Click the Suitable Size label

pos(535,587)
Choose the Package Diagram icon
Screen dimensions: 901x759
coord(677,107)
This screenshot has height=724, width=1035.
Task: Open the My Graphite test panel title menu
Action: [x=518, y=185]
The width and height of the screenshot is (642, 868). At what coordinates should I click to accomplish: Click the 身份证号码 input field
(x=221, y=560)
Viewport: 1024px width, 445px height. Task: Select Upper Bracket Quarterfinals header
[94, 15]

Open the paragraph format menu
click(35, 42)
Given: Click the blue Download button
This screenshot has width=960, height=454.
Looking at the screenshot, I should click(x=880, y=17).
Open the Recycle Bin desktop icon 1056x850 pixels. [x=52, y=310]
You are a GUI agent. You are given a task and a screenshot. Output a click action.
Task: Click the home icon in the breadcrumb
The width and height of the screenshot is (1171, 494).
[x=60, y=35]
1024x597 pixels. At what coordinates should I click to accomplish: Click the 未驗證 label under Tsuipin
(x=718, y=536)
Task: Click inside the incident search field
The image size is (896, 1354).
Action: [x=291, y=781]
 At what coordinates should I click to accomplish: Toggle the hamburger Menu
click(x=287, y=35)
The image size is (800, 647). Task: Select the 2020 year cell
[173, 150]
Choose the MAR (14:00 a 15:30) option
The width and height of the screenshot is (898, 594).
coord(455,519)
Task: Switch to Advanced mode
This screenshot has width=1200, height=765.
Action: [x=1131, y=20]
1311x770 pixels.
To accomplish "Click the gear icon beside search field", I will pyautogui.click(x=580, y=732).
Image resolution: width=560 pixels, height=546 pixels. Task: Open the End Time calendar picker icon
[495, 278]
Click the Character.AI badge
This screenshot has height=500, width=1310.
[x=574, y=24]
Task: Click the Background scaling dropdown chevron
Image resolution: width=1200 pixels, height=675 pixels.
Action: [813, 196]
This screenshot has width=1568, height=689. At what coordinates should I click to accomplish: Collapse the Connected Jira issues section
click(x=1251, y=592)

****************************************

## EXERCISE PROMPT
Nothing in the entries above may be left out; retype them all exactly.

## EXPECTED ANSWER
Click the Suitable Size label

pos(535,587)
Choose the Package Diagram icon
Screen dimensions: 901x759
coord(677,107)
This screenshot has height=724, width=1035.
Task: Open the My Graphite test panel title menu
Action: [x=518, y=185]
The width and height of the screenshot is (642, 868). At what coordinates should I click to accomplish: Click the 身份证号码 input field
(x=221, y=560)
Viewport: 1024px width, 445px height. Task: Select Upper Bracket Quarterfinals header
[94, 15]

Open the paragraph format menu
click(35, 42)
Given: Click the blue Download button
This screenshot has width=960, height=454.
Looking at the screenshot, I should click(x=880, y=17).
Open the Recycle Bin desktop icon 1056x850 pixels. [x=52, y=310]
You are a GUI agent. You are given a task and a screenshot. Output a click action.
Task: Click the home icon in the breadcrumb
The width and height of the screenshot is (1171, 494).
[x=60, y=35]
1024x597 pixels. At what coordinates should I click to accomplish: Click the 未驗證 label under Tsuipin
(x=718, y=536)
Task: Click inside the incident search field
The image size is (896, 1354).
Action: [x=291, y=781]
 At what coordinates should I click to accomplish: Toggle the hamburger Menu
click(x=287, y=35)
The image size is (800, 647). Task: Select the 2020 year cell
[173, 150]
Choose the MAR (14:00 a 15:30) option
The width and height of the screenshot is (898, 594).
coord(455,519)
Task: Switch to Advanced mode
This screenshot has width=1200, height=765.
Action: [x=1131, y=20]
1311x770 pixels.
To accomplish "Click the gear icon beside search field", I will pyautogui.click(x=580, y=732).
Image resolution: width=560 pixels, height=546 pixels. Task: Open the End Time calendar picker icon
[495, 278]
Click the Character.AI badge
This screenshot has height=500, width=1310.
[x=574, y=24]
Task: Click the Background scaling dropdown chevron
Image resolution: width=1200 pixels, height=675 pixels.
Action: [813, 196]
This screenshot has width=1568, height=689. At what coordinates should I click to accomplish: Collapse the Connected Jira issues section
click(x=1251, y=592)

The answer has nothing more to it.